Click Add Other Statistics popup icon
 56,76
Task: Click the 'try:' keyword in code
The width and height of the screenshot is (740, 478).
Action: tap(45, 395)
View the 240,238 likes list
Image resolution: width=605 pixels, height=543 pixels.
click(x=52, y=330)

(Task directions)
Take the material above and transcribe all of it exactly.

(Task output)
Click Add Other Statistics popup icon
 56,76
Task: Click the 'try:' keyword in code
The width and height of the screenshot is (740, 478).
Action: tap(45, 395)
View the 240,238 likes list
Image resolution: width=605 pixels, height=543 pixels.
click(x=52, y=330)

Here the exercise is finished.